Data records
★ ★ ★

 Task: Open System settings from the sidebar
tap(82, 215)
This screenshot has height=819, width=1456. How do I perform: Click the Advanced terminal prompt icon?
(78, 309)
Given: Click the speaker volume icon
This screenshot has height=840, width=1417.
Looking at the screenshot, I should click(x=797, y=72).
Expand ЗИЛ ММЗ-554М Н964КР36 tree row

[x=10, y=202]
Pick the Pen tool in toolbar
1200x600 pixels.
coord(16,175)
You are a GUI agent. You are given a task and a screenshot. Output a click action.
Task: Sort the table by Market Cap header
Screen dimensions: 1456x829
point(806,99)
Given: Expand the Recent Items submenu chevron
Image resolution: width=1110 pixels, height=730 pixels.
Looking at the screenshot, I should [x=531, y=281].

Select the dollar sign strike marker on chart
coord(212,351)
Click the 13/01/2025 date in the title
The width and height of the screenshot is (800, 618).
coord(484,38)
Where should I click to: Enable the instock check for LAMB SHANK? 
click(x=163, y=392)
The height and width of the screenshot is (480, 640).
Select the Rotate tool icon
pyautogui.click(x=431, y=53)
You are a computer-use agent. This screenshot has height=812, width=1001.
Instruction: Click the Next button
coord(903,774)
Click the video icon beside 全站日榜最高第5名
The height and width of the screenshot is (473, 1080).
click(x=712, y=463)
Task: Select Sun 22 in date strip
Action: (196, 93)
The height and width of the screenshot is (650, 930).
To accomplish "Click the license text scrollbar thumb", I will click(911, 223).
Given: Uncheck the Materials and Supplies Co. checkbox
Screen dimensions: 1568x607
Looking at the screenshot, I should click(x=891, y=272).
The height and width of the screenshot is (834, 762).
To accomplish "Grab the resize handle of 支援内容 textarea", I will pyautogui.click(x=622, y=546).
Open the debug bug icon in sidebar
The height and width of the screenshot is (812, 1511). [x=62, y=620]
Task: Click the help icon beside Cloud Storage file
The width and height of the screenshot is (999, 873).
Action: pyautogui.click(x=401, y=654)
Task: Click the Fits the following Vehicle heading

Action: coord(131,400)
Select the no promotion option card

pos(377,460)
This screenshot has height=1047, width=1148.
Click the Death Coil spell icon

★ ★ ★

Written problem
Retype the material above verbatim, starting at its first line and ending at the line containing "coord(484,38)", with both of those lines included.

Response
 Task: Open System settings from the sidebar
tap(82, 215)
This screenshot has height=819, width=1456. How do I perform: Click the Advanced terminal prompt icon?
(78, 309)
Given: Click the speaker volume icon
This screenshot has height=840, width=1417.
Looking at the screenshot, I should click(x=797, y=72).
Expand ЗИЛ ММЗ-554М Н964КР36 tree row

[x=10, y=202]
Pick the Pen tool in toolbar
1200x600 pixels.
coord(16,175)
You are a GUI agent. You are given a task and a screenshot. Output a click action.
Task: Sort the table by Market Cap header
Screen dimensions: 1456x829
point(806,99)
Given: Expand the Recent Items submenu chevron
Image resolution: width=1110 pixels, height=730 pixels.
Looking at the screenshot, I should [x=531, y=281].

Select the dollar sign strike marker on chart
coord(212,351)
Click the 13/01/2025 date in the title
The width and height of the screenshot is (800, 618).
coord(484,38)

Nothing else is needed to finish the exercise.